However strange it may seem at the surface, converting from a higher-education music instructor to a data geek was fairly seamless. Consider this: For as many years as I was teaching, I was gathering data. Tons of data. This included student attendance, grades, rubrics, advisement, evaluations, concert reviews and music analysis.
With Tableau, I am able to go back and reveal this data in ways I had never imagined before.
My first rediscovery project examines my own faculty evaluation survey results.
At the end of every semester, the students were “required” to complete a short survey evaluating the course and the instructor. This is pretty standard fare. The students fill out the form (or not), then take it to the Department office. The results were then aggregated by an office (of which I cannot remember the name) and sent back to the professors months later in PDF format.
Simple. Easy to read. Pretty worthless.
Fig. 1 – PDF survey results.
While the numbers make sense, I have no indication or comparison against my other courses within the semester or from year to year.
In order to bring this data to life, I first had to look at this result data in a different way. A Tableau way. To best consume the data, a good bit of compiling and reshaping was required.

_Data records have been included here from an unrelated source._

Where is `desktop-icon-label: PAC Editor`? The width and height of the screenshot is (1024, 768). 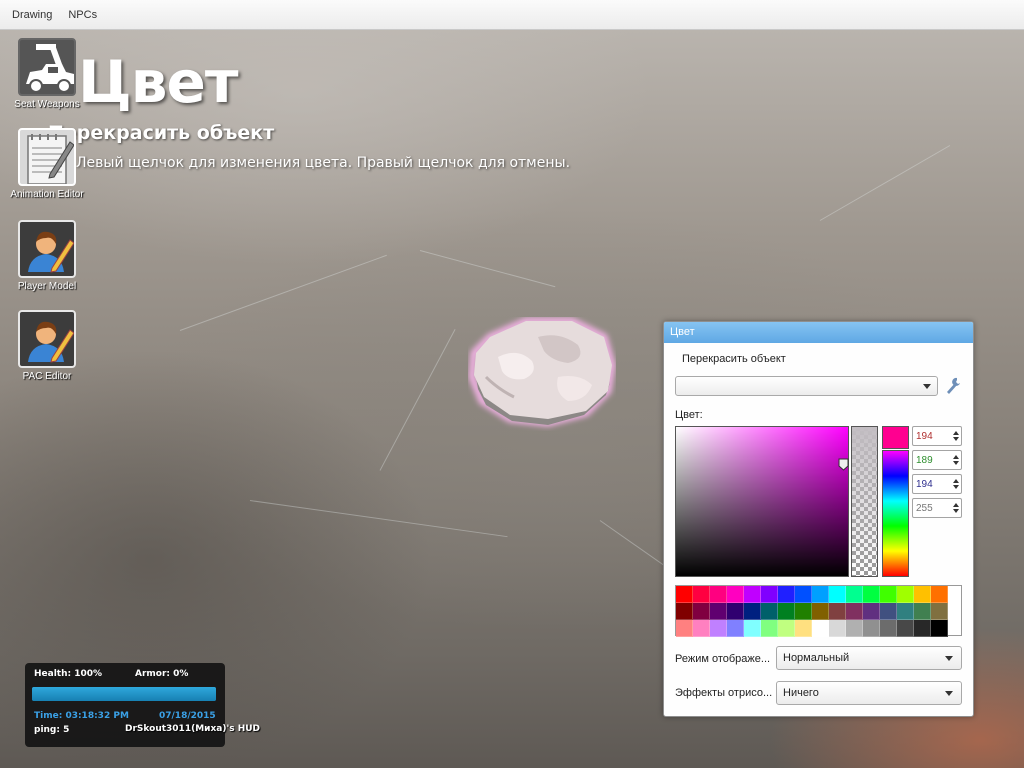
desktop-icon-label: PAC Editor is located at coordinates (47, 376).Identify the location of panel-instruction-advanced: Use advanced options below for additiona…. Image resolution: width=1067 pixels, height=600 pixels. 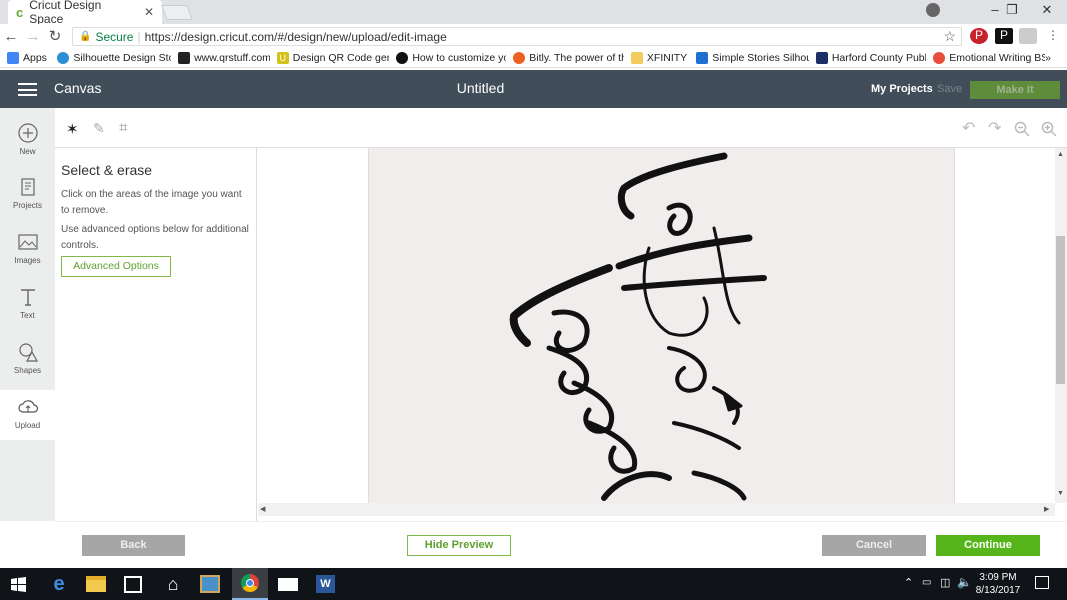
(155, 238). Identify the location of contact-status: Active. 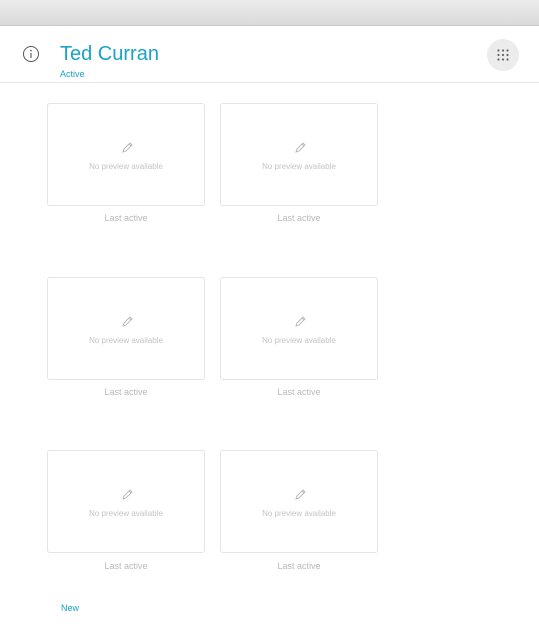
(72, 74).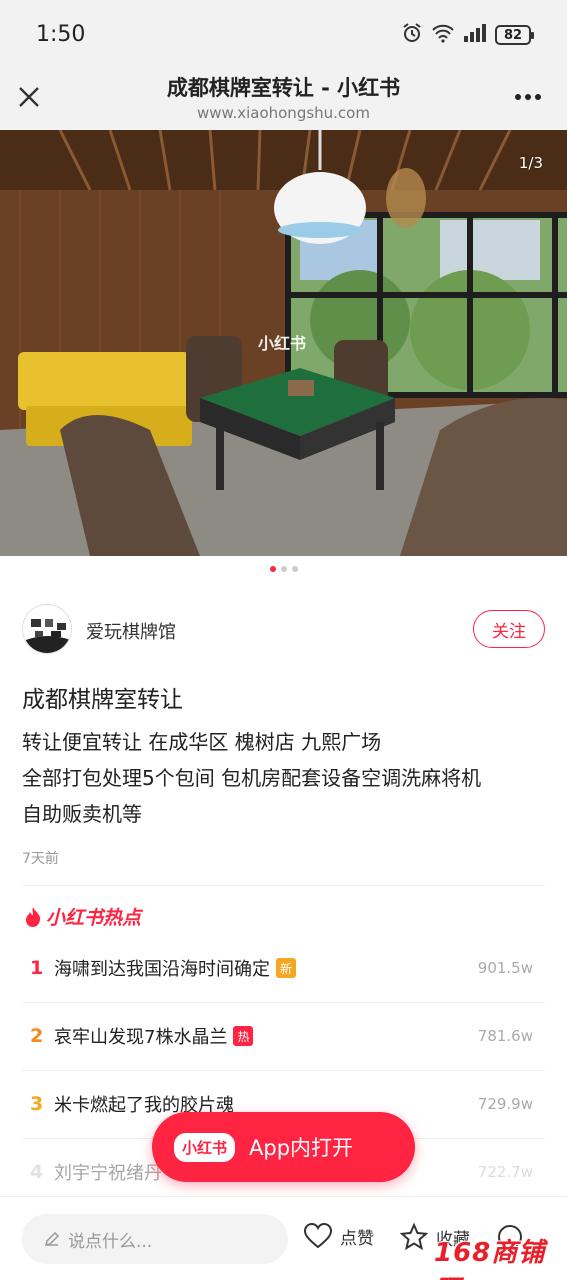 The width and height of the screenshot is (567, 1280). I want to click on follow-button: 关注, so click(509, 629).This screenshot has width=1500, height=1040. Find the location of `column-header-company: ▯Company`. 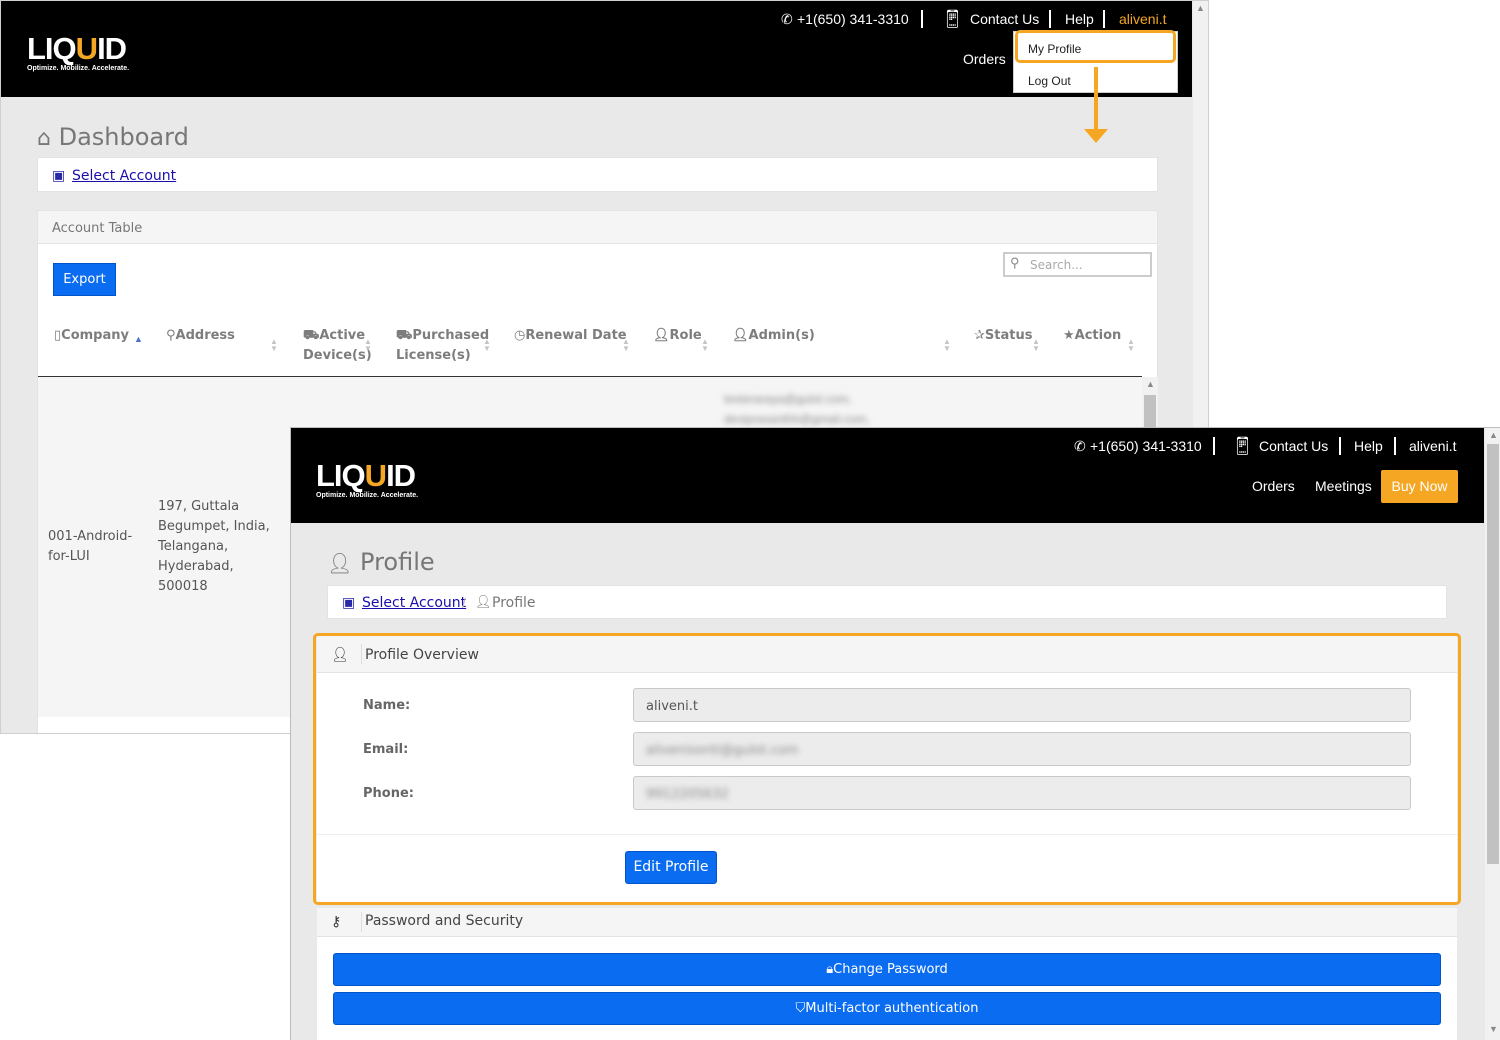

Using Excel, the Tableau reshaper tool and a bit of time, I was able to position the survey results in a manner that would best be picked up by Tableau.
Fig. 2 – Reshaped survey data in Excel.
With the data reshaped and hooked into Tableau, it was pretty easy to duplicate the PDF survey results.
Fig. 3 – Replication of the survey PDF result in Tableau. Click to interact.
Piece of cake! Already, and with zero visualizations, I can interact with the results, comparing classes and years. Of course, this is only the first phase for Tableau.
Given that the data I received was already aggregated, I had a bit less flexibility with my end results. However, there is still plenty to see.
Now we get to sing with the data.
Utilizing simple heat maps, highlight tables and dashboard filter actions, I turned the original PDF view into a slightly more visual experience. With the addition of actions, I am better able to compare courses, years, see trends, etc.
Fig. 4 – A slightly better view with heat-map, bar-charts, highlight table and dashboard filter actions. Click image to interact.
I am still only re-creating the original report at this point. I need to build dashboards that allow me to analyze the data.
I want to take the visualizations further so I can make better decisions based on data. With Tableau distribution charts, the box plot, multiple-mark chart and the Likert Scale (Thanks Steve Wexler and Joe Mako!), I can now analyze the truth in the data!
Fig. 5 – Tableau 8 dashboard showing three higher-level analyses of the original report.
I have only started finding stories in this data. (First, my students loved me! :D)
Oh, what I would have given to have a tool like this when I was still teaching.
For over ten years, my place in the world was to educate students. With the help of Tableau, perhaps the task my new career sets upon me is to educate the educators.